High-sensitivity maps of molecular ions in L1544

I. Deuteration of N₂H⁺ and HCO⁺ and primary evidence of N₂D⁺ depletion^★

Centre for Astrochemical Studies, Max-Planck-Institut für extraterrestrische Physik, Gießenbachstraße 1, 85749 Garching bei München, Germany
e-mail: eredaelli@mpe.mpg.de

Received: 20 February 2019
Accepted: 18 July 2019

Abstract

Context. The deuterium fraction in low-mass prestellar cores is a good diagnostic indicator of the initial phases of star formation, and is also a fundamental quantity to infer the ionisation degree in these objects.

Aims. With the analysis of multiple transitions of N₂H⁺, N₂D⁺, HC¹⁸O⁺, and DCO⁺ we are able to determine the molecular column density maps and the deuterium fraction in N₂H⁺ and HCO⁺ toward the prototypical prestellar core L1544. This is the preliminary step to derive the ionisation degree in the source.

Methods. We used a non-local thermodynamic equilibrium (non-LTE) radiative transfer code combined with the molecular abundances derived from a chemical model to infer the excitation conditions of all the observed transitions. This allowed us to derive reliable maps of the column density of each molecule. The ratio between the column density of a deuterated species and its non-deuterated counterpart gives the sought-after deuteration level.

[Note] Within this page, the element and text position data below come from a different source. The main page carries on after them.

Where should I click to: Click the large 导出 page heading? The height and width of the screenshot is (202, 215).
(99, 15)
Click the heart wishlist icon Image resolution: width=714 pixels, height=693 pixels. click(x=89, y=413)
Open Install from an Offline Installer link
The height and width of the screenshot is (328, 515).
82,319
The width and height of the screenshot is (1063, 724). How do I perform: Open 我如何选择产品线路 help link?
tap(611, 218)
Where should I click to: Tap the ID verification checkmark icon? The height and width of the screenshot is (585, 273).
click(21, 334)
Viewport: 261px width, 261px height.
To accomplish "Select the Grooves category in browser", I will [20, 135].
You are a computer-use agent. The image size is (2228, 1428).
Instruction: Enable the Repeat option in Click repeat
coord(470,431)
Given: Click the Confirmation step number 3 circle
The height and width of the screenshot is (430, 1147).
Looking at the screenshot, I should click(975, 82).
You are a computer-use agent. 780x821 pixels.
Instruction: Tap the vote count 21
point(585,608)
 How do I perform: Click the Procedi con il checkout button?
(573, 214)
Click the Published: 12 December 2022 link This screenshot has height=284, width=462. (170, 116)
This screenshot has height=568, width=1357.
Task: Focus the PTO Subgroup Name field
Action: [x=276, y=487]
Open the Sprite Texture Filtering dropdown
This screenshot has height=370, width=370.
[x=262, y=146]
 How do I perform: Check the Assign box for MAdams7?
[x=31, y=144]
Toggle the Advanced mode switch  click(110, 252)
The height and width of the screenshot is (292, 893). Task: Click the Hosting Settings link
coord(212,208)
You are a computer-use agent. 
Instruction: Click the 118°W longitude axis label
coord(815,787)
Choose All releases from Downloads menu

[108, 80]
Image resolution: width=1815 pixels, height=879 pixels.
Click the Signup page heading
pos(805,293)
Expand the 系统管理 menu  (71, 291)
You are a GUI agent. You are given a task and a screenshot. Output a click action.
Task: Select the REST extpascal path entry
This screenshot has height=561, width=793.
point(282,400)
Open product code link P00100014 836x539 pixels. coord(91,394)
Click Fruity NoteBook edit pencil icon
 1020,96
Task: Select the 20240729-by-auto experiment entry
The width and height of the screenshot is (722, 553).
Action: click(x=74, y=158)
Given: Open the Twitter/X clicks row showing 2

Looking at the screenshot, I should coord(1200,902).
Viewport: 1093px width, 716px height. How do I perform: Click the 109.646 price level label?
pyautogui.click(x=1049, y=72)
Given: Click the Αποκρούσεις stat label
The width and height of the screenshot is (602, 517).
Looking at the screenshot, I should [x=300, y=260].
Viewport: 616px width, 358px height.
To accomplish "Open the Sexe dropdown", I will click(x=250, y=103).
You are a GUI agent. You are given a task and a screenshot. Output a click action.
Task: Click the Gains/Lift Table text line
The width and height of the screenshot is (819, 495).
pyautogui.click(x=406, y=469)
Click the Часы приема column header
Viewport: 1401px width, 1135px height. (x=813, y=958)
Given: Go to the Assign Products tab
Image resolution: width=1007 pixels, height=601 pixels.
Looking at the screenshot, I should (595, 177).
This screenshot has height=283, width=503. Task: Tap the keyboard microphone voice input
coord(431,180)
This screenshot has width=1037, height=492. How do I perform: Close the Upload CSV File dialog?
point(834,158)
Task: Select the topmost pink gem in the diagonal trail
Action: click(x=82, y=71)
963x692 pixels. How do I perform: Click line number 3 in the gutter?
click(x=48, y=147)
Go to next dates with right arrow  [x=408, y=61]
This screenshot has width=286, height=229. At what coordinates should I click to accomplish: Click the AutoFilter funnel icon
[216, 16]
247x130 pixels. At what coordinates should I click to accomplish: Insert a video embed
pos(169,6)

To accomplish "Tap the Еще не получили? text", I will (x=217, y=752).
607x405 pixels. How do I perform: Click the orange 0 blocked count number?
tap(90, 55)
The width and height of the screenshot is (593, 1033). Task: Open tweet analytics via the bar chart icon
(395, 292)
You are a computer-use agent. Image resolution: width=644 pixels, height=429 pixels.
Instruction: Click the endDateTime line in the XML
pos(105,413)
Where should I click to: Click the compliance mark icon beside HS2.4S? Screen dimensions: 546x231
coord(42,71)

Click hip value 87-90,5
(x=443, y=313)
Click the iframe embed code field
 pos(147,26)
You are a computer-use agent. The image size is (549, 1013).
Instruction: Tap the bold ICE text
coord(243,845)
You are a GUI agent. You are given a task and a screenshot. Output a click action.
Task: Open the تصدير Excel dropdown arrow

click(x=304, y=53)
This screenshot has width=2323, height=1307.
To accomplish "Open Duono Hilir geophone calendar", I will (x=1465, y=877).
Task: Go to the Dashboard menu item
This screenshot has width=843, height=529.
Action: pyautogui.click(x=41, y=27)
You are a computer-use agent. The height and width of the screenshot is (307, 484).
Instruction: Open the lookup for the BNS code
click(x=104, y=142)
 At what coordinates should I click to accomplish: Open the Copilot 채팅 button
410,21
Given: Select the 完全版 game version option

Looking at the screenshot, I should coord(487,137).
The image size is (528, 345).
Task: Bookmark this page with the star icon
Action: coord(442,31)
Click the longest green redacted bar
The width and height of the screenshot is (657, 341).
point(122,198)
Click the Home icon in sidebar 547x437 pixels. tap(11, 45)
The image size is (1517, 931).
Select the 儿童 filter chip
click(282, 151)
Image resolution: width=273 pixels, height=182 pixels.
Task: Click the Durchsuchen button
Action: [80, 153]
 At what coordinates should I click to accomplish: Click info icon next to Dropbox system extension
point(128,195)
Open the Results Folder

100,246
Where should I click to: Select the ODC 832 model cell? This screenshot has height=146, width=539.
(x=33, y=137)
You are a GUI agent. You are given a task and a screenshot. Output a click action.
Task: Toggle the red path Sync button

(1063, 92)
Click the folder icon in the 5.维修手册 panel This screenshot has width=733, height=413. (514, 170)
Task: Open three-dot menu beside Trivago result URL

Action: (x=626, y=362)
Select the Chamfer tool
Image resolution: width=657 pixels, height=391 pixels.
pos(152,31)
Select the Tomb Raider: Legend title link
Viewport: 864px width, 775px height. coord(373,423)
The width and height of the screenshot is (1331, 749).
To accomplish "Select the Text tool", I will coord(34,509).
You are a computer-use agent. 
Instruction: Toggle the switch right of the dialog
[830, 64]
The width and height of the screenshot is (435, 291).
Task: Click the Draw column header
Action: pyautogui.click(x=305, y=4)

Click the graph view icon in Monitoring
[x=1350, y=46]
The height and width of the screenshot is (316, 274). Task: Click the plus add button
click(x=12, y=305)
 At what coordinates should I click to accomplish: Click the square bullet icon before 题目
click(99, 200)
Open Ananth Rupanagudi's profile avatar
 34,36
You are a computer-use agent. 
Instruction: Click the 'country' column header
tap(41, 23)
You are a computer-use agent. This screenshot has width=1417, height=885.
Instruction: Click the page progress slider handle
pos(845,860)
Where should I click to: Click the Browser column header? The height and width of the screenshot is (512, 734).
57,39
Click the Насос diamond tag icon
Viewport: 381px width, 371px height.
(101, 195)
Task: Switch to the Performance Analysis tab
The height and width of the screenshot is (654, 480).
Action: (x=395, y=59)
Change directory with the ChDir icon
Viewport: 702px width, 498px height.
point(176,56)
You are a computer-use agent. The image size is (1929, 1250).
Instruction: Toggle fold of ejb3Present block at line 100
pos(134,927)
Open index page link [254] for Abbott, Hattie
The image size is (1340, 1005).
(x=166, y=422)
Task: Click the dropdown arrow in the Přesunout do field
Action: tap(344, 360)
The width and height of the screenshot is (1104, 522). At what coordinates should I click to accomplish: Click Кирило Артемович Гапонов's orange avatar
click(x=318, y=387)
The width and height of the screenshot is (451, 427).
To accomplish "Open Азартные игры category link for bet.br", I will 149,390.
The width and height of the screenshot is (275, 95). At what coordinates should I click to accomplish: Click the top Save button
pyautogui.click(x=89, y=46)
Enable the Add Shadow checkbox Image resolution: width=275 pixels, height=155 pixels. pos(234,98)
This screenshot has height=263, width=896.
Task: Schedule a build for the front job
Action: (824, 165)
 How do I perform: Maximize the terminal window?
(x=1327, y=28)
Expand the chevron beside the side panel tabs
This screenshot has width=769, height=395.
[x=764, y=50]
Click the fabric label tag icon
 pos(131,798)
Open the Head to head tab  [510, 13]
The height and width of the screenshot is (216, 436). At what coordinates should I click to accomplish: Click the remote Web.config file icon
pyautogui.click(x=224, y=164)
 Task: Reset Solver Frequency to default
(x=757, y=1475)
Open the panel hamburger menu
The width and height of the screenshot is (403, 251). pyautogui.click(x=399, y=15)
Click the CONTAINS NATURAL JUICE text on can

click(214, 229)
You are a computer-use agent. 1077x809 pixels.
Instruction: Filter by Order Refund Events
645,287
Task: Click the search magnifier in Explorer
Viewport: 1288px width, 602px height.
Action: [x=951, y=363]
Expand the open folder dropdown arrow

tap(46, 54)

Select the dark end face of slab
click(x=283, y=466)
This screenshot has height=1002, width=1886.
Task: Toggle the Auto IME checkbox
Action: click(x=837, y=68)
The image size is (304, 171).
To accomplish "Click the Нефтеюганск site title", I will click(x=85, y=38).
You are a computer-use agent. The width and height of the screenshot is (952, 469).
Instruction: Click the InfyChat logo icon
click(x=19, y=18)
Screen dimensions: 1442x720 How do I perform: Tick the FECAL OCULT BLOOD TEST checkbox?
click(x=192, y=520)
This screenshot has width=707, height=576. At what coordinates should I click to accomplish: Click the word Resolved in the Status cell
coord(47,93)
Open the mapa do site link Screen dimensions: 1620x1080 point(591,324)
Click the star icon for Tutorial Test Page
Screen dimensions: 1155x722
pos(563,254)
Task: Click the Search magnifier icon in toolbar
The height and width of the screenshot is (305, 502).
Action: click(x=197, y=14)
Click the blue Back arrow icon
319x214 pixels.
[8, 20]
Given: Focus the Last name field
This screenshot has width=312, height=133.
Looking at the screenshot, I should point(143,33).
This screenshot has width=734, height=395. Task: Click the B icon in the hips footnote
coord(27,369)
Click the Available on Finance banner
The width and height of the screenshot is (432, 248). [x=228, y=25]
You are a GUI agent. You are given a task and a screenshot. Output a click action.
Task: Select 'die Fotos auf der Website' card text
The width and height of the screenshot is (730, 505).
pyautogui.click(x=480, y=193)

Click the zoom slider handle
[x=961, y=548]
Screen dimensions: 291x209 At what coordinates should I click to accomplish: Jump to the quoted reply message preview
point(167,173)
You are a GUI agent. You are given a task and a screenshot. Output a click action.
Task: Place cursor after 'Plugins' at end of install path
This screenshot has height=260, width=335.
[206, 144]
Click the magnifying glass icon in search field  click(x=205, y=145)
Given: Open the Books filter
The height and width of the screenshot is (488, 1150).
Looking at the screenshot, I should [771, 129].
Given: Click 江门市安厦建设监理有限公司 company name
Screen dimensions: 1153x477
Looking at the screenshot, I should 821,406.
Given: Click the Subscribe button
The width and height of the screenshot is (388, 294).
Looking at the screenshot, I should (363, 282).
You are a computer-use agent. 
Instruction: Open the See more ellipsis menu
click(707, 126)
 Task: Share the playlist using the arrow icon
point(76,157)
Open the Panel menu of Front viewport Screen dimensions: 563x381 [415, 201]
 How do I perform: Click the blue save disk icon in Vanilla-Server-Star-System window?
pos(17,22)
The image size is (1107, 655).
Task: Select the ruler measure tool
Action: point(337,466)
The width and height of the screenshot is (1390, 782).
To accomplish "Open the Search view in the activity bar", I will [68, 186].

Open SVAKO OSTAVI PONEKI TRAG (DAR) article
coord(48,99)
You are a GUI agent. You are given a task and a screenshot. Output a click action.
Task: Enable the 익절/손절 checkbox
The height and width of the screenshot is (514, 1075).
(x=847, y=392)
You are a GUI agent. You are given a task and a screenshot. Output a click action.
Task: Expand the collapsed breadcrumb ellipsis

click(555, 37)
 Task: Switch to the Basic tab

Results. The non-LTE analysis confirms that, for the molecules analysed, higher-J transitions are characterised by excitation temperatures that are ≈1–2 K lower than those of the lower-J transitions. The chemical model that provides the best fit to the observational data predicts the depletion of N₂H⁺ and to a lesser extent of N₂D⁺ in the innermost region. The peak values for the deuterium fraction that we find are D/H_N2H⁺ = 0.26_−0.14^+0.15 and D/H_HCO⁺=0.035_−0.012^+0.015, in good agreement with previous estimates in the source.